For decades Baker is mostly chasing drugs, screwing anyone within reach,
tumbling downward creatively and personally, and alternating
manipulatively between victim and abuser. Except as a voyeur it's hard
to care, especially since, with exceptions I think even rarer than Gavin
does, Baker's music was generally worthless. Junk didn't make him a
musical superman; it simply drove him to make fast, sloppy recordings
with under-rehearsed bands, playing horn that was so unpredictable in
quality it could sound like an abysmal self-parody. Sympathetically
balanced as he tries to be, even Gavin can only cite a handful of
ex-sidemen as Baker's musical legacy of influence. Instead, he depicts
Baker as a kind of cultural icon rather than a cultural force.

It is one of history's ironies that Baker was resurrected after his
death by a film made shortly before it. Bruce Weber, a fashion
photographer famed for his homoerotic Calvin Klein and Ralph Lauren ads,
has a sharp eye for the scandalous, and decided to make Let's Get
Lost
when he saw Baker at the trumpeter's brief fling at an American
comeback in 1986. He fell for what an associate described as "beauty
that looked kind of destroyed." Weber bought him a French beatnik
wardrobe from a Paris designer, and paid him $12,500 for a performance
that Gavin describes: "eyelids sagging, slurring his words, all but
drooling.... Unless he got what he needed, [Weber's assistant] said, 'he
wouldn't have sat still a minute for us.'" The documentary refired
interest in Baker among boomers and Gen Xers, who responded to the
bathetic junkie glamour of his apparent frailty, personal and artistic,
just as their 1950s avatars had. Reissues of Baker's albums on CD have
gathered mass and sales since.

Which leaves us with Baker's mysterious death, long haloed by a host of
theories. Gavin rejects accident, reporting that "the window [of the
hotel room] slid up only about fifteen inches, making it difficult, if
not impossible, for a grown man to fall through accidentally."
Dismissing speculation that Baker might have lost his room key and tried
to climb the hotel's facade, Gavin says it's unlikely he could have gone
unnoticed on such a busy thoroughfare. He dismisses homicide, as did
Baker's remaining friends and the Dutch police, and concludes that Baker
was shooting his favorite speedballs and committed a sort of
passive-aggressive suicide by "opening a window and letting death come
to him.... [He] had died willfully of a broken heart."

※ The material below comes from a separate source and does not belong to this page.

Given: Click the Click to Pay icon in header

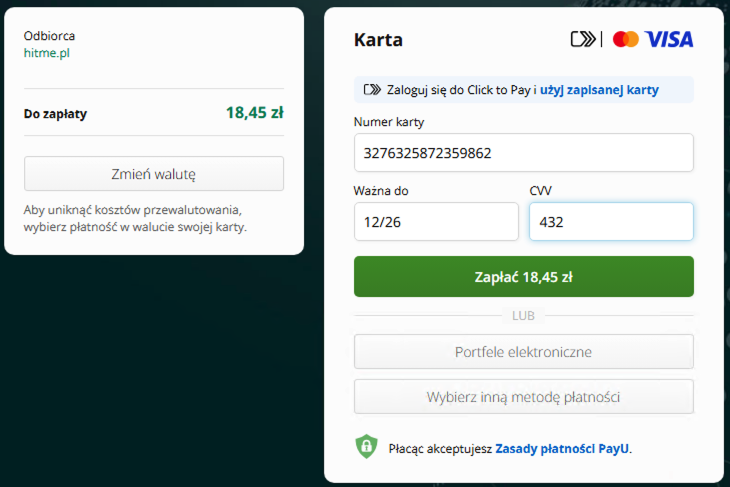Looking at the screenshot, I should click(x=582, y=39).
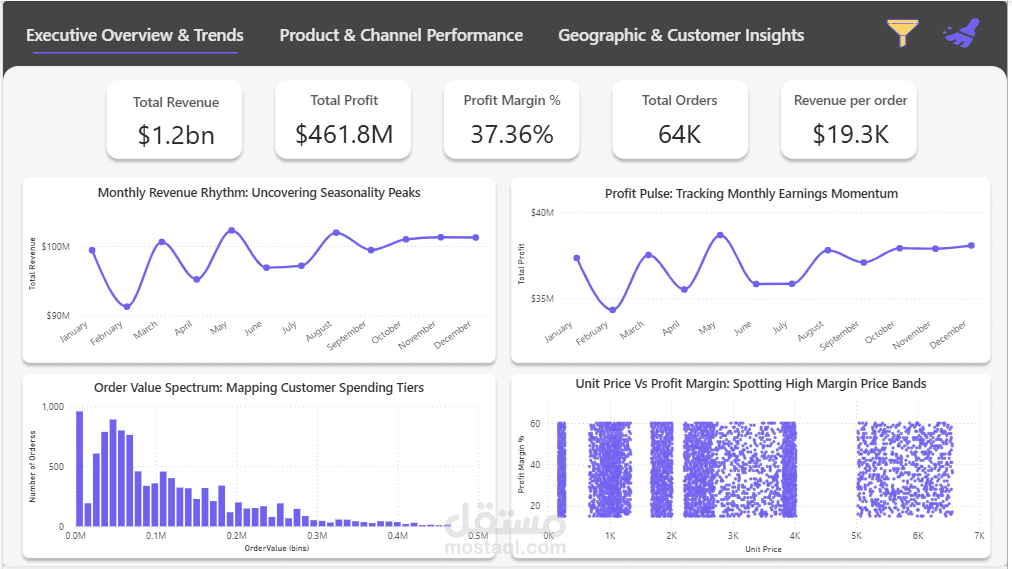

That's a pretty sentimental final fade for a hard-core character like
Baker, who for all Gavin's determined nuance ultimately seems less rebel
than junkie. Maybe Gavin should have pondered Naked Lunch. Then
he might have ended his book with, say, Steve Allen's take, since Allen
was one of the many Baker burned: "When Chet started out, he had
everything. He was handsome, had a likable personality, a tremendous
musical gift. He threw it all away for drugs. To me, the man started out
as James Dean and ended up as Charles Manson."